(Pixel coordinate grounding data)
+-------+

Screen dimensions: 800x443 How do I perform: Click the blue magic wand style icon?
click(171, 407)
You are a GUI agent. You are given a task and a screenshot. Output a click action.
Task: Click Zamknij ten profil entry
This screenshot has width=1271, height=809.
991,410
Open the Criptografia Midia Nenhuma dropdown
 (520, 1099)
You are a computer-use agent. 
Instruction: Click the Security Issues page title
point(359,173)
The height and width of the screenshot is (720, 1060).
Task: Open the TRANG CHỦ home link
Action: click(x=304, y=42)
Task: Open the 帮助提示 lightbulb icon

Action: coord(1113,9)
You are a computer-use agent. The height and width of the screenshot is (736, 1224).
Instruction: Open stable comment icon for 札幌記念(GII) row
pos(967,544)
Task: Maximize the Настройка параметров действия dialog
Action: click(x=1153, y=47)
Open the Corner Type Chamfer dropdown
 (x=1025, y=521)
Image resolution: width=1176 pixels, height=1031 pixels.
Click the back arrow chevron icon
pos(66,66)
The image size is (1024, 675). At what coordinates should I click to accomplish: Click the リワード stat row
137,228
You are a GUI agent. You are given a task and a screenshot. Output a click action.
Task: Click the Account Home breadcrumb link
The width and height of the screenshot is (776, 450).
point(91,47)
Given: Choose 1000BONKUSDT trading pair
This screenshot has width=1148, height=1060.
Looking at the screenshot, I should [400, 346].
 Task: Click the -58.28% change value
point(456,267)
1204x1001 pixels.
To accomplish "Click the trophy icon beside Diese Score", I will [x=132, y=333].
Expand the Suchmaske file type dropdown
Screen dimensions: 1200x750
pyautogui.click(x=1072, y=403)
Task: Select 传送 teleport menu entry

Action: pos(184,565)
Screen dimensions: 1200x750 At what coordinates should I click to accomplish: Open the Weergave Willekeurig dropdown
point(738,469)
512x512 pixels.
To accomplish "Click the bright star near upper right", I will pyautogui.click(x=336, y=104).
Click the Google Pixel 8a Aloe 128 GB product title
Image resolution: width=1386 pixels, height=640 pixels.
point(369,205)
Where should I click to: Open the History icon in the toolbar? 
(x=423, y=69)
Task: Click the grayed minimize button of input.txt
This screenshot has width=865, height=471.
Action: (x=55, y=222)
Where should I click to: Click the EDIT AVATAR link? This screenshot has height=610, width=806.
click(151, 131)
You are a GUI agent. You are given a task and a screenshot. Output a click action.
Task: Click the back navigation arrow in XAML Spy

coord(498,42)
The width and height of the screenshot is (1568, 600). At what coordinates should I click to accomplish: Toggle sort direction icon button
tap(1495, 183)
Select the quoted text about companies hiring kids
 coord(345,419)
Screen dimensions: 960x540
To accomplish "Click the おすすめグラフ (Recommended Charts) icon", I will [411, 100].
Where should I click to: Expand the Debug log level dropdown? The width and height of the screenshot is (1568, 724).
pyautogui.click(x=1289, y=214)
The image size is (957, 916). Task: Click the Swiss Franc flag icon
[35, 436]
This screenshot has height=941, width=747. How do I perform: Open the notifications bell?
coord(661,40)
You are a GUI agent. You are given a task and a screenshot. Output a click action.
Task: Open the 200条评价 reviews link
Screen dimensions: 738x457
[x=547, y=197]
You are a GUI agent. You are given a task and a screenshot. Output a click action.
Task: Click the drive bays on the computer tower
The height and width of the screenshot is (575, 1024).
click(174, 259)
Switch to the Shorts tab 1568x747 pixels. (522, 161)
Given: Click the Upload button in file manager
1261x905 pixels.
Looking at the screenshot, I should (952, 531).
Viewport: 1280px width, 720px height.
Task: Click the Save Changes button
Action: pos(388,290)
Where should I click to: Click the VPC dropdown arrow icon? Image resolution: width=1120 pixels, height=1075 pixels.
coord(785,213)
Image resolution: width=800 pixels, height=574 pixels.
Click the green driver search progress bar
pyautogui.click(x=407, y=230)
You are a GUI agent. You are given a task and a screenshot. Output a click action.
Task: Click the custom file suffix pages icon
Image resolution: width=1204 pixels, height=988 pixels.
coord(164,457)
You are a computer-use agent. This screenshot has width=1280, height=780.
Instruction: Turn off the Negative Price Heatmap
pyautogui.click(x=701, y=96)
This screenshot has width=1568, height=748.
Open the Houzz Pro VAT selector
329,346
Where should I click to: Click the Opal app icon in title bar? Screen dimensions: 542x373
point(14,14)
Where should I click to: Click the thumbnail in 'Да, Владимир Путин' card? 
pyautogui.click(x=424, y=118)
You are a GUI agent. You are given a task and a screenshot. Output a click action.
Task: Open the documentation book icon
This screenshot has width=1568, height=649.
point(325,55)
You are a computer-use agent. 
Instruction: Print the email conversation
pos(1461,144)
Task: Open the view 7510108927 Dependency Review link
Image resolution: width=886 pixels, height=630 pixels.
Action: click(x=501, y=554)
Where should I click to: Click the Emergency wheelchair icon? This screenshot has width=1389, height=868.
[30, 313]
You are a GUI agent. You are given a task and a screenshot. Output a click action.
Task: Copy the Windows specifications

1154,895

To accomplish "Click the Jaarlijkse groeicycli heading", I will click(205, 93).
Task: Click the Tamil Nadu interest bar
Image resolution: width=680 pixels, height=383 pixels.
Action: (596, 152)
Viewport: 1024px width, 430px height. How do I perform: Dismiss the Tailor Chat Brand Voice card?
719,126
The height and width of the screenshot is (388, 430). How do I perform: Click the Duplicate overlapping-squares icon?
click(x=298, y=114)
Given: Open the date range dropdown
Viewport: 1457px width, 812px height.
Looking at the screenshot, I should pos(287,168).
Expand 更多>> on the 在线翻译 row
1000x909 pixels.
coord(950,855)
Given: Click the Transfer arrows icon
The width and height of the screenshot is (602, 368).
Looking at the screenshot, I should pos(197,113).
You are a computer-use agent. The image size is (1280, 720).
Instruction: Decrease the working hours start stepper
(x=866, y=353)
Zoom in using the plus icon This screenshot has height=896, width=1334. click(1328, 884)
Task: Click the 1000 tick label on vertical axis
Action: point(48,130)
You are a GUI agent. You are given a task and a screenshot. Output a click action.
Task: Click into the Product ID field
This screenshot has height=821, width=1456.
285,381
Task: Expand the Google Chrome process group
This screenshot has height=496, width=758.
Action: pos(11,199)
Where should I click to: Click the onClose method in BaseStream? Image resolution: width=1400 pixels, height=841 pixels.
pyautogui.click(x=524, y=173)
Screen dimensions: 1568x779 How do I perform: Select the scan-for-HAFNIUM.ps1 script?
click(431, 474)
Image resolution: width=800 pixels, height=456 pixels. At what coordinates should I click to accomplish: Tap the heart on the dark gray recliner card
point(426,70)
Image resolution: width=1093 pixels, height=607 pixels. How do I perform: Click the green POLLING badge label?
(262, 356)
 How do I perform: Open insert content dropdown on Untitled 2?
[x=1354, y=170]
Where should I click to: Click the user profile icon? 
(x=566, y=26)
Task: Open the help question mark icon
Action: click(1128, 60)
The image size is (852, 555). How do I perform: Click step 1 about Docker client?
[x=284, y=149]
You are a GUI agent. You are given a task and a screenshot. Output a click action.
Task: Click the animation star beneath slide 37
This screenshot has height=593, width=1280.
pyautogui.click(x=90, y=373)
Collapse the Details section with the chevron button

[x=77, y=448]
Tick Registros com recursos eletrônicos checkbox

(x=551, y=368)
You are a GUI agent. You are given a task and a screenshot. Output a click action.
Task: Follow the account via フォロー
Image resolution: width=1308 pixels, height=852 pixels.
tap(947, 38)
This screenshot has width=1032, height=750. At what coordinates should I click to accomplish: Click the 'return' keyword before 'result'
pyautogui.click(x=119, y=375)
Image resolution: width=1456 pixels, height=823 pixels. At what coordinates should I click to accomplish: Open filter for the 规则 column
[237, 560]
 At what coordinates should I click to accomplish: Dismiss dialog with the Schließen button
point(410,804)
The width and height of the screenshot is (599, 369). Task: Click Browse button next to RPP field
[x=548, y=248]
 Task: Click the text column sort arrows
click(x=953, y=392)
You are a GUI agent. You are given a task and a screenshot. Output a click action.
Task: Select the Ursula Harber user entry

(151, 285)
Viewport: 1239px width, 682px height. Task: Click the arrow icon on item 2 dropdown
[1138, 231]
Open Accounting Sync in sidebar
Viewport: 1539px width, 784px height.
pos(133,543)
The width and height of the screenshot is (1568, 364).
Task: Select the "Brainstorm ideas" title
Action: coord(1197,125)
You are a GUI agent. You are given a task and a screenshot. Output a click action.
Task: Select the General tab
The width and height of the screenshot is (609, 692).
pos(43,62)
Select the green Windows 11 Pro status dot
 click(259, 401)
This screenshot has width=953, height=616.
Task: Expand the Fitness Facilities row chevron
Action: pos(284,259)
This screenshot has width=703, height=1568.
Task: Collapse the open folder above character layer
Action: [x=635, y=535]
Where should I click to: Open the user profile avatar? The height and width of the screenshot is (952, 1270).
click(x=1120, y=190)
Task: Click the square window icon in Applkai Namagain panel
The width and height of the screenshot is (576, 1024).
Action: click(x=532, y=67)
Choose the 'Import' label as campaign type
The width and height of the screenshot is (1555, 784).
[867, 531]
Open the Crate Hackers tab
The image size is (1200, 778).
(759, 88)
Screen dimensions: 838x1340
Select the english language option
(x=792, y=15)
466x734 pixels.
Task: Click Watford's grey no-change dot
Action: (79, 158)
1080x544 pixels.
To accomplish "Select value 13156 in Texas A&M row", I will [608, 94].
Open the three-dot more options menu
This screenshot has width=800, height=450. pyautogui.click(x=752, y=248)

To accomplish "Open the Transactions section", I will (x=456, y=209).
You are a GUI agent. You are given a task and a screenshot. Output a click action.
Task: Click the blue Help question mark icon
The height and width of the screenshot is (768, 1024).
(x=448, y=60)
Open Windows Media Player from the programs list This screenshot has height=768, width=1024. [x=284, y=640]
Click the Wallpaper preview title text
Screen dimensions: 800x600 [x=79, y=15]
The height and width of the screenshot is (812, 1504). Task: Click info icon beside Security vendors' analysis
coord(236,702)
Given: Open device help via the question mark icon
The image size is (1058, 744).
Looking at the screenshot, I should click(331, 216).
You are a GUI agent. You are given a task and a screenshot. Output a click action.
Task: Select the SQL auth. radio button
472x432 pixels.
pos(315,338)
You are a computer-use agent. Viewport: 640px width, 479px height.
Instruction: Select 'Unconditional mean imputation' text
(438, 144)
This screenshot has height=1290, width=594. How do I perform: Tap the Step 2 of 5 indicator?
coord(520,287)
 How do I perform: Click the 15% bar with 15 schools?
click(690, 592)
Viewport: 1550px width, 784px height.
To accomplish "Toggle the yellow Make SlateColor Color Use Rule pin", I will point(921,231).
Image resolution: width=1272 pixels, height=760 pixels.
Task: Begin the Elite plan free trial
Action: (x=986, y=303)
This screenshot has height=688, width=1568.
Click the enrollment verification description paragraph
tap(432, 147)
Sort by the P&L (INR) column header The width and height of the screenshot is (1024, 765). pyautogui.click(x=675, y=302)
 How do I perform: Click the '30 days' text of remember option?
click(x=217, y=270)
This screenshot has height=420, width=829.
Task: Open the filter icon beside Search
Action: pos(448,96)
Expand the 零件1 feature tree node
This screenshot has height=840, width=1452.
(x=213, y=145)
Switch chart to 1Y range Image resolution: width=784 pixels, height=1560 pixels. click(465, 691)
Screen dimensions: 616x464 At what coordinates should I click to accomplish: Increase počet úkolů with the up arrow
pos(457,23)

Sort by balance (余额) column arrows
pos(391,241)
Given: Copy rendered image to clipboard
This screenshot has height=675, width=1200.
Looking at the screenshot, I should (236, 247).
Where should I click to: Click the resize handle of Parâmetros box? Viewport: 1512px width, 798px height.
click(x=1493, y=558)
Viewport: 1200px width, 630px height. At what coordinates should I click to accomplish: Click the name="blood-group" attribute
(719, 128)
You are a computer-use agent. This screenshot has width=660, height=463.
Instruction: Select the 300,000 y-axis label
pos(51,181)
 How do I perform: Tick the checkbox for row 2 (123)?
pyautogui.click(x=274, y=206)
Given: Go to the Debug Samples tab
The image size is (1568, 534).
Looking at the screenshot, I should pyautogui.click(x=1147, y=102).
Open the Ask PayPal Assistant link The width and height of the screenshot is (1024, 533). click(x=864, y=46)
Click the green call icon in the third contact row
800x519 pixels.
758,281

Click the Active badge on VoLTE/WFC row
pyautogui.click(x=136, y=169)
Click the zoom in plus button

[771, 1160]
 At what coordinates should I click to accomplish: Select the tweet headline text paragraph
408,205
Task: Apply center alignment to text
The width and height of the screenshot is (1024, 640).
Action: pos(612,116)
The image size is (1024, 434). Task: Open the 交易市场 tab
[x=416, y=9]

+-------+

(What to work on)
The required output is the exact run of lines from the beginning of the records to the line with "Given: Choose 1000BONKUSDT trading pair", that line included.

(Solved exercise)
Screen dimensions: 800x443 How do I perform: Click the blue magic wand style icon?
click(171, 407)
You are a GUI agent. You are given a task and a screenshot. Output a click action.
Task: Click Zamknij ten profil entry
This screenshot has width=1271, height=809.
991,410
Open the Criptografia Midia Nenhuma dropdown
 (520, 1099)
You are a computer-use agent. 
Instruction: Click the Security Issues page title
point(359,173)
The height and width of the screenshot is (720, 1060).
Task: Open the TRANG CHỦ home link
Action: click(x=304, y=42)
Task: Open the 帮助提示 lightbulb icon

Action: coord(1113,9)
You are a computer-use agent. The height and width of the screenshot is (736, 1224).
Instruction: Open stable comment icon for 札幌記念(GII) row
pos(967,544)
Task: Maximize the Настройка параметров действия dialog
Action: click(x=1153, y=47)
Open the Corner Type Chamfer dropdown
 (x=1025, y=521)
Image resolution: width=1176 pixels, height=1031 pixels.
Click the back arrow chevron icon
pos(66,66)
The image size is (1024, 675). At what coordinates should I click to accomplish: Click the リワード stat row
137,228
You are a GUI agent. You are given a task and a screenshot. Output a click action.
Task: Click the Account Home breadcrumb link
The width and height of the screenshot is (776, 450).
point(91,47)
Given: Choose 1000BONKUSDT trading pair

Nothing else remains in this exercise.